EXTRACT TO READ START
He broke a hip the end of July, and he hasn’t fully recovered from that.

It’s the second broken hip he’s survived, says his daughter, Happy, so named because she was born on New Year’s Day 1949.

“Someone said she was Miss Happy Birthday,” her dad says, and from then on she’s been called Happy.

“He broke the right hip when he was 89, and the left one this past July,” she says, and he was in the hospital because of it and then got pneumonia.

“And the doctors were not very optimistic,” his daughter says, “but he’s a very strong, tough man. And when Thanskgiving rolled around, he said, ‘I really want to make a Christmas scene for the children in the neighborhood of Brown Acres to enjoy.’

“My mom — her name’s Janelle — didn’t want him to try to do it. She thought it was too much for him, but in his usual persistent way, he pursued it.

“He put the wood on the back of his truck and burned up two old saws trying to get it cut.”
EXTRACT TO READ END
DATA FOR REVIEW START
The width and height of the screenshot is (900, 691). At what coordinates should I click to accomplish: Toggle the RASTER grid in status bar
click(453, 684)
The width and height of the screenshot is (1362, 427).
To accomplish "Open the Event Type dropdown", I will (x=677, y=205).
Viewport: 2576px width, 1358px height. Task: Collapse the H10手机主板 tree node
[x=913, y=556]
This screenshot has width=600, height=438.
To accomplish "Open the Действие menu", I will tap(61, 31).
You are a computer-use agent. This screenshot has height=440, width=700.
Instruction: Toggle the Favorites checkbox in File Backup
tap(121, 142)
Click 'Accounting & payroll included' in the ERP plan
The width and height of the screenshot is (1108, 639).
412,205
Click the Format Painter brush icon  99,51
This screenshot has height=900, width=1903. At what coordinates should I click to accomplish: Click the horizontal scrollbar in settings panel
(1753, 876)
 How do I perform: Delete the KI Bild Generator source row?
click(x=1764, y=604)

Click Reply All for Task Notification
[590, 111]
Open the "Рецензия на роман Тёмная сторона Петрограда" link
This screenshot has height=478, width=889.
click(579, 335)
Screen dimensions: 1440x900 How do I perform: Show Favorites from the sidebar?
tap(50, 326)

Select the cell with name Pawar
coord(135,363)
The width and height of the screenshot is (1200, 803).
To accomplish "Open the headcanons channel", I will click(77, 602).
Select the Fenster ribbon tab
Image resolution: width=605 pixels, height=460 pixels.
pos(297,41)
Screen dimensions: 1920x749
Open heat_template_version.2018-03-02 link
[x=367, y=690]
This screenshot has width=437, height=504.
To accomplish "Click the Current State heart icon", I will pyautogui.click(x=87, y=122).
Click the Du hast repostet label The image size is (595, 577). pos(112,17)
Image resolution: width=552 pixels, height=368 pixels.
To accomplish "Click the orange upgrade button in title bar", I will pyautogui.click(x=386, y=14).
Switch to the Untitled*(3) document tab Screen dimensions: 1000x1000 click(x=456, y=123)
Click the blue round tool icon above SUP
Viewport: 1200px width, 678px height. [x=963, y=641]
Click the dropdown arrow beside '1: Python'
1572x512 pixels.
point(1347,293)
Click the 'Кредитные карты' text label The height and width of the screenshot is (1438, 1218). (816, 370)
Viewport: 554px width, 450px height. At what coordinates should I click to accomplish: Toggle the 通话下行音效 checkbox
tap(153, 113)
DATA FOR REVIEW END
▶ _TASK SET_:
(a) In the passage about the Christmas scene, when was Happy born?
(b) Retype the passage about the Christmas scene between "He broke a hip" and "he pursued it.", inclusive.
(c) Continue the passage about the Christmas scene from where it stops.
You won't need the items at all.

▶ _TASK-BY-TASK ANSWERS_:
(a) New Year's Day 1949.

(b)
He broke a hip the end of July, and he hasn’t fully recovered from that.

It’s the second broken hip he’s survived, says his daughter, Happy, so named because she was born on New Year’s Day 1949.

“Someone said she was Miss Happy Birthday,” her dad says, and from then on she’s been called Happy.

“He broke the right hip when he was 89, and the left one this past July,” she says, and he was in the hospital because of it and then got pneumonia.

“And the doctors were not very optimistic,” his daughter says, “but he’s a very strong, tough man. And when Thanskgiving rolled around, he said, ‘I really want to make a Christmas scene for the children in the neighborhood of Brown Acres to enjoy.’

“My mom — her name’s Janelle — didn’t want him to try to do it. She thought it was too much for him, but in his usual persistent way, he pursued it.

(c)
Once cut, Happy says, “he drew the design freehand on pieces of plywood, and then he did the engineering. He figured out how the pieces needed to be fit together, and he built a chimney to fit on the roof.

“He had to figure out the angles, and he had me going up on the roof, and at one point, I told him he had to call the fire department to get me down because I was afraid to come down. I said, ‘Daddy, you don’t realize I’m not a teenager any more!’ ”

Realize it or not, he told her what to do.

Most days, she says, “he sat outside a lot of afternoons in his wheelchair, doing the painting. He brought some of it in the house and did it there against my mom’s will.

“But he just kept working at it every day for about three weeks. It felt like forever.

“So many neighbors came to the door,” she says, to tell him how nice it was for him to do something special in the neighborhood. They were impressed that at his age, he’d get out and do something like that, and as a special gift to him, our neighbors came up on Christmas Eve and caroled. They’re wonderful neighbors.”

When he started, she says, “everybody thought that wood would just sit in the truck and get rained on.”

But her dad had made up his story — he always makes up stories to go along with his projects — and he likes it.

“Santa’s sled had crashed, and that’s why Santa Claus is reaching down to get the toys the reindeer were trying to hand up. One is on the other’s shoulder.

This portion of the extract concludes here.